L'enquête révèle bientôt un «problème de pressurisation» dans l'avion et l'absence de boulons où les bouchons de porte se sont détachés. Un défaut de fabrication qui touche de nombreux autres appareils de la même gamme. Des inspections supplémentaires auraient dû être effectuées par Boeing avant la mise en service de l'avion.
Dans les 24 heures qui suivent l'incident, la compagnie Alaska Airlines, elle, s'acquitte d'une compensation auprès de ses 174 passagers forcément très marqués: un remboursement intégral du vol et, «en guise de geste de soins immédiat» un paiement en espèces de «1500 dollars pour couvrir toutes les dépenses accessoires», indique la compagnie aérienne dans un communiqué. Sans oublier «un accès 24 heures sur 24 et 7 jours sur 7 à des ressources en santé mentale et à des séances de conseil».

════════

**Court exercice 1:** Mettez à jour la liste en partant de la ligne qui contient «Task: Point to callout number 4» jusqu'à la fin de la liste, ces deux bornes comprises. Remplacez «Instruction» par «Prompt», ne changez rien d'autre et laissez les images de côté.

════════

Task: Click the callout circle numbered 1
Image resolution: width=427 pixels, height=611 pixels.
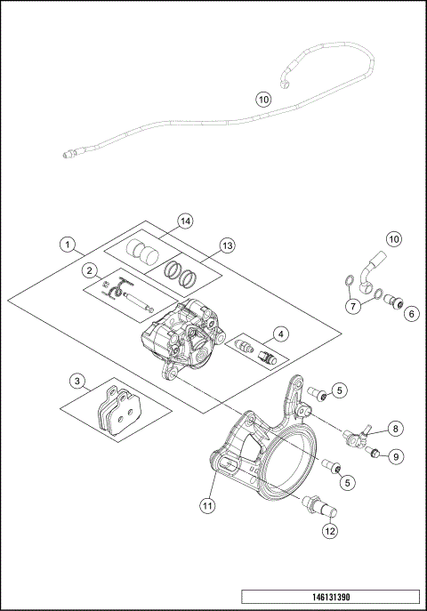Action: point(67,243)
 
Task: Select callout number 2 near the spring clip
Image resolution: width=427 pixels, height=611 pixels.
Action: point(90,270)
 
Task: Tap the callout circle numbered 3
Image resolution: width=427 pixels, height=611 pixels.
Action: point(78,381)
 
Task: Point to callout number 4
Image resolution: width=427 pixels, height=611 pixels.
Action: point(281,334)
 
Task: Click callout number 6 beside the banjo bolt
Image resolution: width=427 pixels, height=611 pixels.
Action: point(410,313)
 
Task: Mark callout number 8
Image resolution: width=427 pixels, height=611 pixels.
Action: point(396,428)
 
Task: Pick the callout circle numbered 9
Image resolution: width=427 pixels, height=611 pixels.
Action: point(396,456)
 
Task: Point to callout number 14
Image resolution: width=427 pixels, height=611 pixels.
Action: point(185,221)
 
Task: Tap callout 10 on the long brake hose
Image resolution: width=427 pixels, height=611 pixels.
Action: point(262,100)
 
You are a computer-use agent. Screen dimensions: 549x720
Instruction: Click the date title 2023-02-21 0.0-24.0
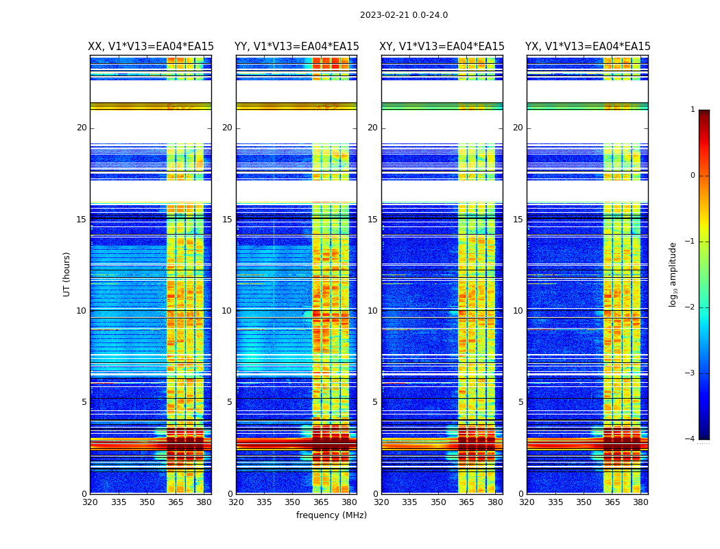tap(404, 15)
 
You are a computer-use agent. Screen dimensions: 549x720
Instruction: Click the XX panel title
tap(151, 47)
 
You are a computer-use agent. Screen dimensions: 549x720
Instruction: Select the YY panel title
tap(296, 47)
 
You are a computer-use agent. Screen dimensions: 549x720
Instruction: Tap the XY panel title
tap(442, 47)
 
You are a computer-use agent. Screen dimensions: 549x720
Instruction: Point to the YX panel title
tap(588, 47)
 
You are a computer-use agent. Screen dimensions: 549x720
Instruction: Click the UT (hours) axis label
tap(67, 274)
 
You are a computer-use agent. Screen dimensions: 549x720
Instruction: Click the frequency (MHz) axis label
tap(331, 515)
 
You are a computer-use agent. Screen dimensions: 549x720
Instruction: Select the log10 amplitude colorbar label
tap(673, 274)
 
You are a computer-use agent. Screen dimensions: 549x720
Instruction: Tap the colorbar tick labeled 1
tap(693, 110)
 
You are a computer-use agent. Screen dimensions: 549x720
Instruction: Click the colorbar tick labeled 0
tap(693, 176)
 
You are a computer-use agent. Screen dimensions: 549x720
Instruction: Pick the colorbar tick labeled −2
tap(691, 307)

════════

**Court exercice 2:** Prolongez l'extrait sur l'incident de l'avion Boeing et l'indemnisation des passagers d'Alaska Airlines, à partir de sa dernière phrase.

**Réponse 1:**
Task: Point to callout number 4
Image resolution: width=427 pixels, height=611 pixels.
Action: point(281,334)
 
Task: Click callout number 6 beside the banjo bolt
Image resolution: width=427 pixels, height=611 pixels.
Action: point(410,313)
 
Task: Mark callout number 8
Image resolution: width=427 pixels, height=611 pixels.
Action: point(396,428)
 
Task: Pick the callout circle numbered 9
Image resolution: width=427 pixels, height=611 pixels.
Action: point(396,456)
 
Task: Point to callout number 14
Image resolution: width=427 pixels, height=611 pixels.
Action: point(185,221)
 
Task: Tap callout 10 on the long brake hose
Image resolution: width=427 pixels, height=611 pixels.
Action: point(262,100)
 
You are a computer-use agent. Screen dimensions: 549x720
Prompt: Click the date title 2023-02-21 0.0-24.0
tap(404, 15)
 
You are a computer-use agent. Screen dimensions: 549x720
Prompt: Click the XX panel title
tap(151, 47)
 
You are a computer-use agent. Screen dimensions: 549x720
Prompt: Select the YY panel title
tap(296, 47)
 
You are a computer-use agent. Screen dimensions: 549x720
Prompt: Tap the XY panel title
tap(442, 47)
 
You are a computer-use agent. Screen dimensions: 549x720
Prompt: Point to the YX panel title
tap(588, 47)
 
You are a computer-use agent. Screen dimensions: 549x720
Prompt: Click the UT (hours) axis label
tap(67, 274)
 
You are a computer-use agent. Screen dimensions: 549x720
Prompt: Click the frequency (MHz) axis label
tap(331, 515)
 
You are a computer-use agent. Screen dimensions: 549x720
Prompt: Select the log10 amplitude colorbar label
tap(673, 274)
 
You are a computer-use agent. Screen dimensions: 549x720
Prompt: Tap the colorbar tick labeled 1
tap(693, 110)
 
You are a computer-use agent. Screen dimensions: 549x720
Prompt: Click the colorbar tick labeled 0
tap(693, 176)
 
You are a computer-use agent. Screen dimensions: 549x720
Prompt: Pick the colorbar tick labeled −2
tap(691, 307)

**Réponse 2:**
Pour Kyle Rinker, Amanda Strickland et Kevin Kwok, le geste est loin d'être suffisant. Les trois passagers ont mis un prix sur leur traumatisme. Aujourd'hui, ils réclament des dommages-intérêts punitifs substantiels d'1 milliard de dollars pour ce qu'ils qualifient d'«incident évitable». Selon la plainte déposée, tous trois auraient «subi de graves blessures mentales, émotionnelles et psychologiques, y compris un stress post-traumatique, ainsi que des blessures physiques».
La plainte stipule encore la nécessité d'un procès pour obliger les deux sociétés, Boeing et Alaska Airlines, à donner la priorité à la sécurité plutôt qu'à la chance, après avoir ignoré des signes d'avertissement évidents. Le vol n'aurait jamais dû décoller.
Ce ne sont pas les premières poursuites avec lesquelles l'entreprise Boeing devra se dépatouiller dans les prochains mois. En janvier déjà, le constructeur a été poursuivi par des actionnaires pour les avoir «induits en erreur sur son engagement à fabriquer des avions sûrs».
En ce qui concerne Kyle Rinke et Amanda Strickland, l'expérience de ce vol cauchemardesque aurait laissé des traces. Selon Kyle, le seul bruit du passage d'un avion au-dessus de sa tête lui provoque des flashbacks. Et non, ils n'ont pas repris l’avion depuis:
Leur traumatisme vaut-il 1 milliard de dollars? La justice tranchera. (mbr)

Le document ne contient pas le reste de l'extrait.